Two examiners blinded to symptom status performed manual muscle testing of six muscles in 82 upper limbs with or without pain, weakness, and/or numbness/tingling. The six muscles represent three antagonist pairs (pectoralis major/posterior deltoid, biceps/triceps, and radial flexor of wrist/short radial extensor of wrist). The inter-rater reliability of detecting muscular weaknesses and the relation of weakness to the mentioned symptoms were analysed by kappa-statistics.

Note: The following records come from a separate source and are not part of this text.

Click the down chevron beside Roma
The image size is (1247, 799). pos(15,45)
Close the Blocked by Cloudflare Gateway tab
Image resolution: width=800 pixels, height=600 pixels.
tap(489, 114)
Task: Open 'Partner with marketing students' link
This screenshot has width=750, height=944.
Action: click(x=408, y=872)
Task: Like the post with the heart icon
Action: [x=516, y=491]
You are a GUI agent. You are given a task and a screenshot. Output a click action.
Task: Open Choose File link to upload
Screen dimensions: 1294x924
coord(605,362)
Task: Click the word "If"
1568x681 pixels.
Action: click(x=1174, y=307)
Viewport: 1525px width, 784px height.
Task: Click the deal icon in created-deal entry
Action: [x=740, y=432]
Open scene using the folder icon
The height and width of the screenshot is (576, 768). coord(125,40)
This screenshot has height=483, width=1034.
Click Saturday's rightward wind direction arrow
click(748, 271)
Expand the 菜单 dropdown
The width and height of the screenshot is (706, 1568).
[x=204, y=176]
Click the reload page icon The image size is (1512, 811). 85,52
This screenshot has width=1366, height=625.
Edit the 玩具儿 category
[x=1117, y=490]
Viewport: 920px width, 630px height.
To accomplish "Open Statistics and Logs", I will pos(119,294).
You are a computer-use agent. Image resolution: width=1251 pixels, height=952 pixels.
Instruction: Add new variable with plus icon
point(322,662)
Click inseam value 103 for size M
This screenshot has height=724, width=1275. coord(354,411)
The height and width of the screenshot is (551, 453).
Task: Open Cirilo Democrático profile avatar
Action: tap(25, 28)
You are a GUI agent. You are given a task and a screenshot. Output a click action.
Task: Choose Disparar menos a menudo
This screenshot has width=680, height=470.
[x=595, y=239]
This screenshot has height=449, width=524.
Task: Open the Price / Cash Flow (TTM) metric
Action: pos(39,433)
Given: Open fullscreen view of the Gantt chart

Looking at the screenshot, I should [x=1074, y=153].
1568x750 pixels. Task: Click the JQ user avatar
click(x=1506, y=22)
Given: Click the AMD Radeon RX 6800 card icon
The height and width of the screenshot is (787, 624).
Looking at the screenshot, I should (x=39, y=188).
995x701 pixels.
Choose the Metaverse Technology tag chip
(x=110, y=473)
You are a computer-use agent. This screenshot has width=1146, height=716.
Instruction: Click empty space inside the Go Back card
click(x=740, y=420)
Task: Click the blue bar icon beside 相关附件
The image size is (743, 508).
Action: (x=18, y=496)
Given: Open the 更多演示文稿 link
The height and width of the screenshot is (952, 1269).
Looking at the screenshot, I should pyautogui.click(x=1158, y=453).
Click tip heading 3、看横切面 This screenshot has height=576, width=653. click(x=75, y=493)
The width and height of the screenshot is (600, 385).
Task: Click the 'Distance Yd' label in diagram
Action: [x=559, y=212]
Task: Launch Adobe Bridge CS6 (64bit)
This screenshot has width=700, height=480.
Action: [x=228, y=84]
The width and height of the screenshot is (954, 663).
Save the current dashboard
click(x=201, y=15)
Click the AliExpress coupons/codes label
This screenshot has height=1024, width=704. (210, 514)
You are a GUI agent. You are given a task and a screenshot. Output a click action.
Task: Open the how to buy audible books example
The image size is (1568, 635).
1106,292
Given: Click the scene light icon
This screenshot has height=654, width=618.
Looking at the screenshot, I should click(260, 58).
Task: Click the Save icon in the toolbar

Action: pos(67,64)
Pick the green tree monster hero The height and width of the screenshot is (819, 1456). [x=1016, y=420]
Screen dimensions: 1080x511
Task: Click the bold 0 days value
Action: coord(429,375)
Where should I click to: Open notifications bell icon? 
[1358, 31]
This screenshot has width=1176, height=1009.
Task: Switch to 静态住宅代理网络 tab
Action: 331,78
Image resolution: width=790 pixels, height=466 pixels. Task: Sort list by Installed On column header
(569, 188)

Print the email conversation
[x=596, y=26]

The two examiners recognized weaknesses in 48 and 55 limbs, respectively, with moderate agreement (median kappa = 0.58). Out of these, 35 and 32 limbs, respectively, were symptomatic. There was good correlation between findings and symptoms for one examiner (kappa = 0.61) and fair correlation for the other one (kappa = 0.33). Both reached high sensitivity (0.92, 0.84) but less satisfactory specificity (0.70, 0.50). Weaknesses agreed upon by the two examiners correlated moderately with symptoms (kappa = 0.57).


Weakness in one or more muscles was present in almost all symptomatic limbs but in many non-symptomatic limbs as well. Manual testing of six muscles may represent a useful screening approach to upper limb neuropathic conditions, but a confirmative diagnosis requires further assessment.